November 24, 2008 by  
Filed under Game Fishing

So you want to fly fish huh? Well, it won’t be easy but it will be rewarding. Amateur anglers worldwide are learning how to master this ancient and exciting sport. There’s good reason too, it’s really fun as you are fishing with real light and limited tackle, so when playing a fish you feel part of the fight!

First thing to keep in mind is that the main objective of the sport is to use your fly / lure to act out the motions of fly, insect or small bait fish. These imitating behaviors fool fish into thinking that your actions are those of the creature and that your bait is actually real food.

Many types of fish can be caught with fly fishing including: Bass, Trout, Salmon, Carp, & others.
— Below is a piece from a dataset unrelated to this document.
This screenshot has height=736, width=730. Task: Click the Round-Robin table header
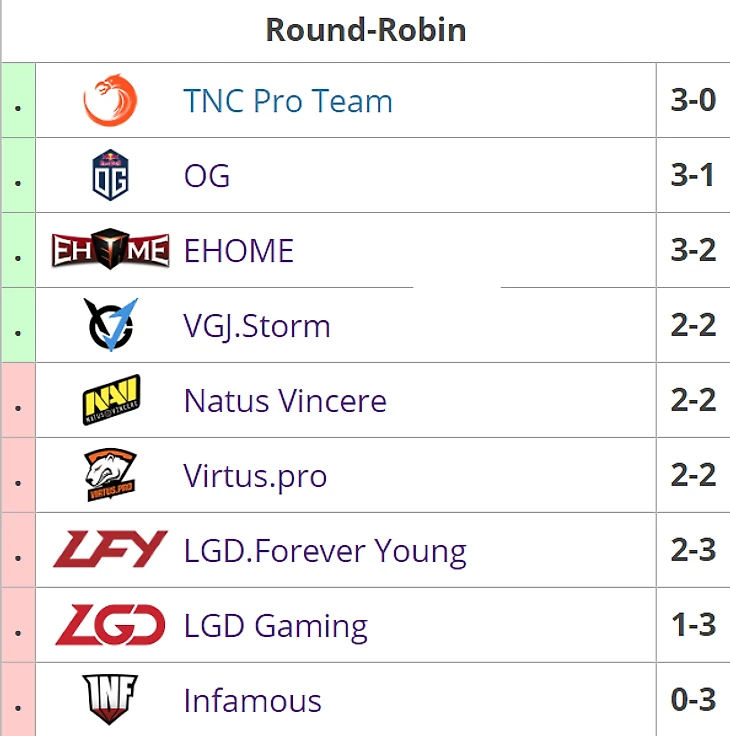coord(365,30)
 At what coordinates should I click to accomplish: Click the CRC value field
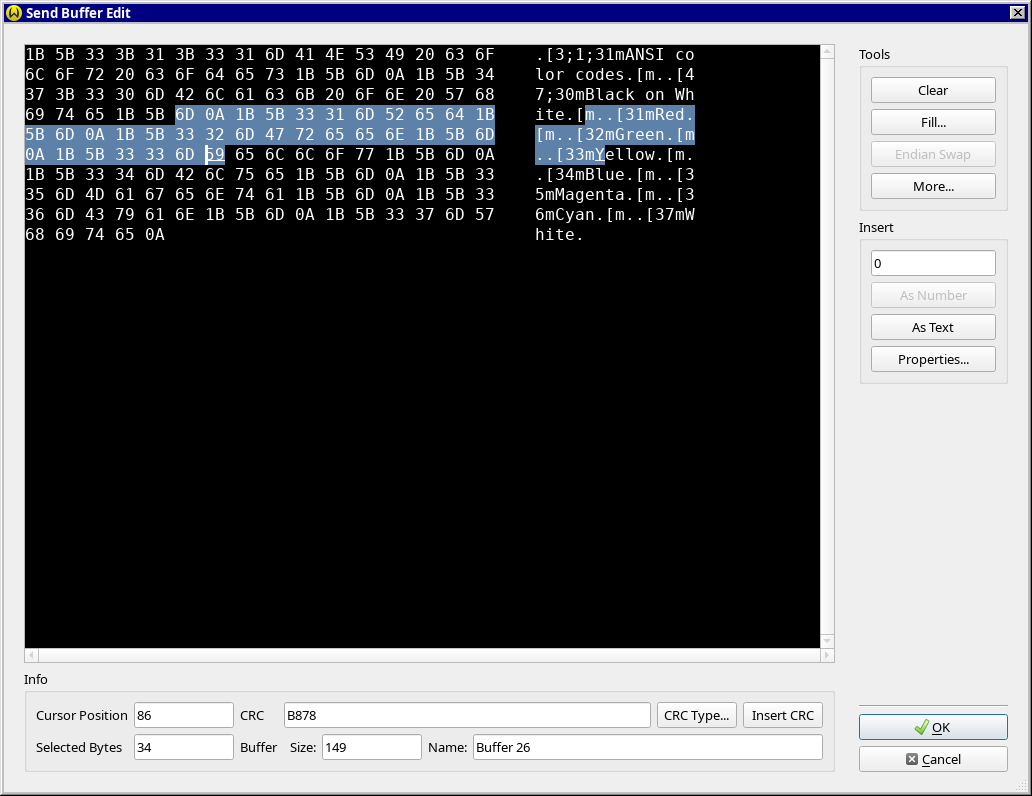click(x=466, y=715)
Needless to say, this type of fishing can be used for a big catch.

What you need to do is get some artificial flies along with a fly rod and fly line. Obviously, you can’t throw a fly very far. So, you will need to attach a fly line to it. Once you have your fishing instruments, head out to the closet lake or river.

One of the hardest parts to nail down is establishing control of your line when it hits the water. There are many different techniques you may employ, but a viable option would be to use a similarly weighted fly as the rod.
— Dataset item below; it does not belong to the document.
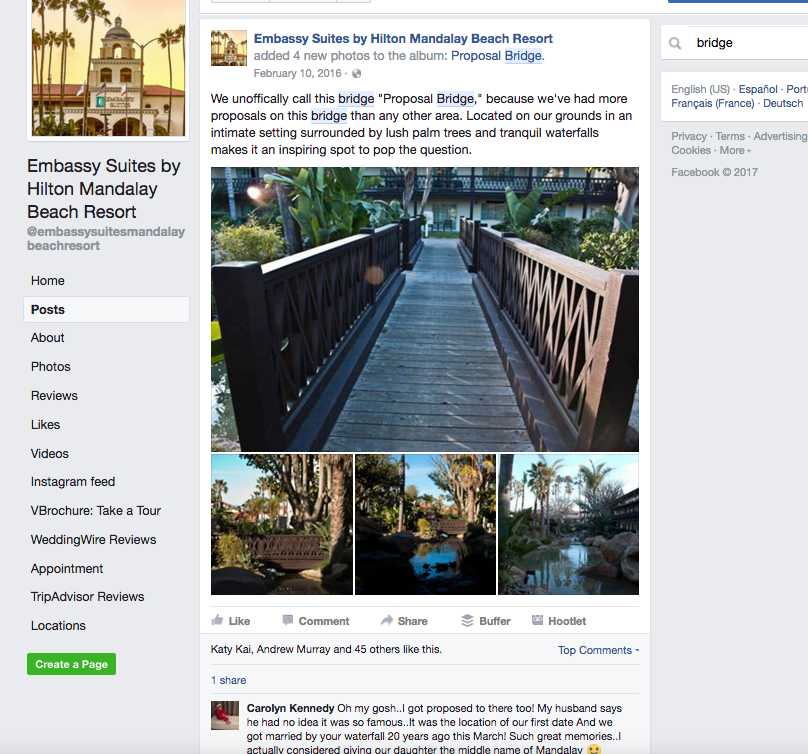Click the Like thumbs-up icon
Viewport: 808px width, 754px height.
[217, 620]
Now, simply try an overhead toss and go for some distance. Remember that the rod is used a lot like your extending your arm. When the fly line hits water, try to maintain control. The main goal of fly fishing is to cast the line as opposed to the lure.
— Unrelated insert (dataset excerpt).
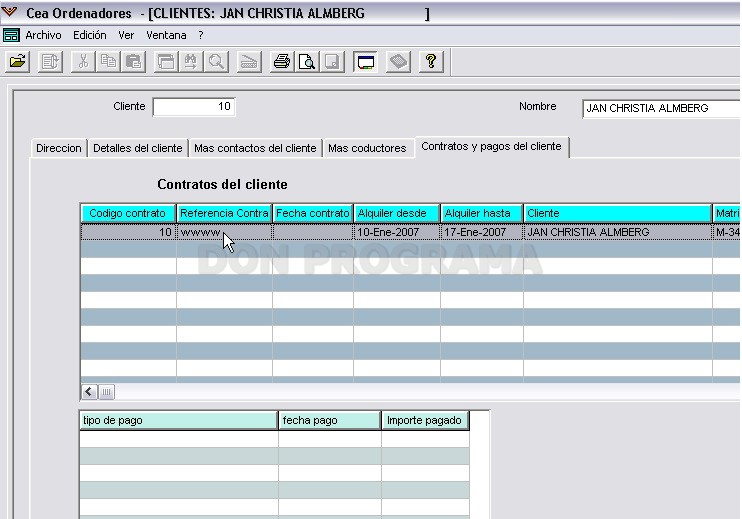
Task: Click the contracts grid left scroll arrow
Action: (x=88, y=392)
Casting is one of the primary skills you must acquire when taking up fly fishing. A great way to cast your line is by sending it out in a straight, narrow line. Straight line casting will ensure that it lands properly and is one of the most effective ways to cast.

Shooting the line is another casting method in which you release line while you are casting. The purpose of this technique is to extend your line. It will help you gain greater distance that was previously unattainable. This method should be used when you have had a bit of practice casting.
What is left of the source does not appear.